At that moment, TLR walk past, shook his head and fainted immediately.

Quick as silver, sotong extends his antenna of his to catch both TLR & Bee. Oppss.... Like a sotong he missed. Fortunately, his tentacles, caught Ronnie instead and hooked onto his mouth, nostril hair extended, dripping mucus onto the head of Ronnie.

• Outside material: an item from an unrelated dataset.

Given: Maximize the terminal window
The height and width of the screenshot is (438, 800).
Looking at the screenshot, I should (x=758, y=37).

Bee hit the butt of Ripley...his her butt was...tender to touch, soft like tofu, Smell like Sweet, taste like durain. Wait a minute, she's the mysterious secret admirer of......................someone who is......tall, handsome and a bit chao-tar from running and drool at women running in chop-chop holding red sarong not unlike Ripley the globe-trotting ultra-marathoner or Brokie the supercharged, superfast, superlady.

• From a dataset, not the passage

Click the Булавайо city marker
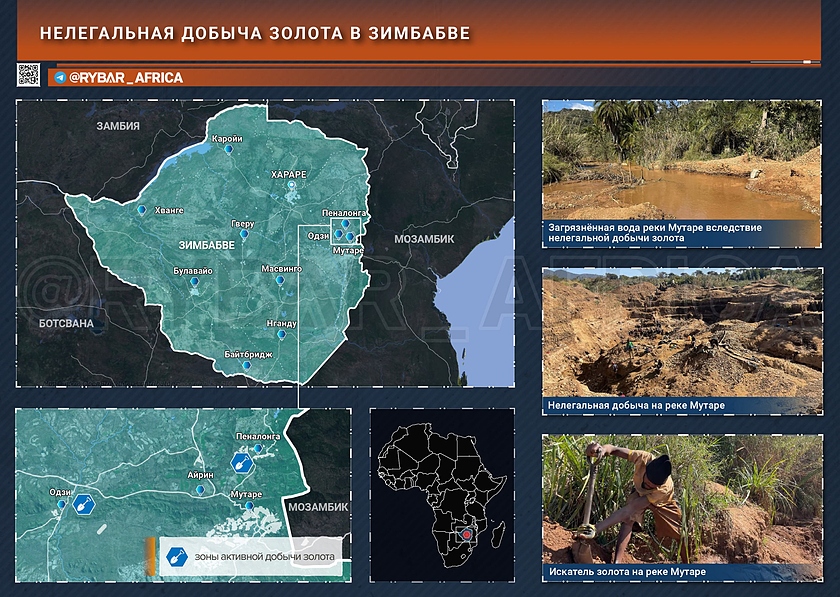Screen dimensions: 840x597 pos(195,283)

In the meantime something is happening behind the rojak which in fact is much more spicy than laksa.

Ironman SC5 and yew, not me, are arguing over what to do to the tall and very blur but hilariously comical " Yao Ming" lookalike ripley, the photograher wearing 6-inch high-heels beneath micro mini Body-Hugging Sassy Black dress borrowed from the one who live Down under in the high class estate. Suddenly .dot. .dot. .dot. they stopped arguing. A rat ran and fell dead started to stink right before their running tracks. TLR regained consciousness, said "WHO FARTED??!!!!!". Everybody started pointing at .. all the directions. everyone turned green maciam incredible hulk. Suddenly, a gust of strong wind was let off blowing peacefully to..clear away the the steam built-up. Once again, fresh sweet smelling fragrance is eveywhere.

Wildcat took a whiff and said "NICE. WHO'S THE CATWOMAN?"

"Meow!" she purred and she jumped...seeing the rat taking a bite off the tail of a spiffy littletigger, who howled at the rat.